## YOUR TASK
Can you rewrite the lines below as a JSON list of strings, with one string per line and blank lines omitted?

---+---

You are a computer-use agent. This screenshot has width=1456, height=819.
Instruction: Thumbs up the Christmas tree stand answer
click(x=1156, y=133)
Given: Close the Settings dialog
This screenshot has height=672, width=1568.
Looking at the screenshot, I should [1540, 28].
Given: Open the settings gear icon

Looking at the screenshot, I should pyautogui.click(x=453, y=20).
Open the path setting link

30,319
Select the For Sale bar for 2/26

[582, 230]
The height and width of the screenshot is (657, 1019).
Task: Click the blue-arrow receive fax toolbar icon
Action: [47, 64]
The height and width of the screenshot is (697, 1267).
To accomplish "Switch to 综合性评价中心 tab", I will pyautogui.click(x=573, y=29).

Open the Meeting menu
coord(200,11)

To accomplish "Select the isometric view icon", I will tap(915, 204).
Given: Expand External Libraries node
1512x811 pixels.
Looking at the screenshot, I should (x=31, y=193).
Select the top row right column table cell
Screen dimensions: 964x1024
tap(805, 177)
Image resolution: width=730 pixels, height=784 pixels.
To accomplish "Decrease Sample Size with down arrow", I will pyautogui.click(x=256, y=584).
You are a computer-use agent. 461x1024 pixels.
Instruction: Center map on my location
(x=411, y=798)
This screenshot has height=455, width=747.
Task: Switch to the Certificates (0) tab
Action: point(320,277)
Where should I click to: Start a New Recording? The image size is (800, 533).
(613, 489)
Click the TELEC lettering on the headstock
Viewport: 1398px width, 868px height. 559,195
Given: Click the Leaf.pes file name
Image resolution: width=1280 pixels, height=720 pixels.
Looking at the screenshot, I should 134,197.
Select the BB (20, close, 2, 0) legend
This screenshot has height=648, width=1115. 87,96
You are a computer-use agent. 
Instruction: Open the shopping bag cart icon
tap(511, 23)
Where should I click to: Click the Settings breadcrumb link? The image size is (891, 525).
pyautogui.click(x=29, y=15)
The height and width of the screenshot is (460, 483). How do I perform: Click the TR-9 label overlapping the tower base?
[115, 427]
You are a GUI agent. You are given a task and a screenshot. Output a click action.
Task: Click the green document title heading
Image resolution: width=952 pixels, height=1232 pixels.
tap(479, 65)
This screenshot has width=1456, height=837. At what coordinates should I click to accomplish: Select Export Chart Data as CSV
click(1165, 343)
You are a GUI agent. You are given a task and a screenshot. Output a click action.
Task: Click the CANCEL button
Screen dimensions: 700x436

---+---

## THE RESPONSE
[
  "You are a computer-use agent. This screenshot has width=1456, height=819.",
  "Instruction: Thumbs up the Christmas tree stand answer",
  "click(x=1156, y=133)",
  "Given: Close the Settings dialog",
  "This screenshot has height=672, width=1568.",
  "Looking at the screenshot, I should [1540, 28].",
  "Given: Open the settings gear icon",
  "Looking at the screenshot, I should pyautogui.click(x=453, y=20).",
  "Open the path setting link",
  "30,319",
  "Select the For Sale bar for 2/26",
  "[582, 230]",
  "The height and width of the screenshot is (657, 1019).",
  "Task: Click the blue-arrow receive fax toolbar icon",
  "Action: [47, 64]",
  "The height and width of the screenshot is (697, 1267).",
  "To accomplish \"Switch to 综合性评价中心 tab\", I will pyautogui.click(x=573, y=29).",
  "Open the Meeting menu",
  "coord(200,11)",
  "To accomplish \"Select the isometric view icon\", I will tap(915, 204).",
  "Given: Expand External Libraries node",
  "1512x811 pixels.",
  "Looking at the screenshot, I should (x=31, y=193).",
  "Select the top row right column table cell",
  "Screen dimensions: 964x1024",
  "tap(805, 177)",
  "Image resolution: width=730 pixels, height=784 pixels.",
  "To accomplish \"Decrease Sample Size with down arrow\", I will pyautogui.click(x=256, y=584).",
  "You are a computer-use agent. 461x1024 pixels.",
  "Instruction: Center map on my location",
  "(x=411, y=798)",
  "This screenshot has height=455, width=747.",
  "Task: Switch to the Certificates (0) tab",
  "Action: point(320,277)",
  "Where should I click to: Start a New Recording? The image size is (800, 533).",
  "(613, 489)",
  "Click the TELEC lettering on the headstock",
  "Viewport: 1398px width, 868px height. 559,195",
  "Given: Click the Leaf.pes file name",
  "Image resolution: width=1280 pixels, height=720 pixels.",
  "Looking at the screenshot, I should 134,197.",
  "Select the BB (20, close, 2, 0) legend",
  "This screenshot has height=648, width=1115. 87,96",
  "You are a computer-use agent. ",
  "Instruction: Open the shopping bag cart icon",
  "tap(511, 23)",
  "Where should I click to: Click the Settings breadcrumb link? The image size is (891, 525).",
  "pyautogui.click(x=29, y=15)",
  "The height and width of the screenshot is (460, 483). How do I perform: Click the TR-9 label overlapping the tower base?",
  "[115, 427]",
  "You are a GUI agent. You are given a task and a screenshot. Output a click action.",
  "Task: Click the green document title heading",
  "Image resolution: width=952 pixels, height=1232 pixels.",
  "tap(479, 65)",
  "This screenshot has width=1456, height=837. At what coordinates should I click to accomplish: Select Export Chart Data as CSV",
  "click(1165, 343)",
  "You are a GUI agent. You are given a task and a screenshot. Output a click action.",
  "Task: Click the CANCEL button",
  "Screen dimensions: 700x436"
]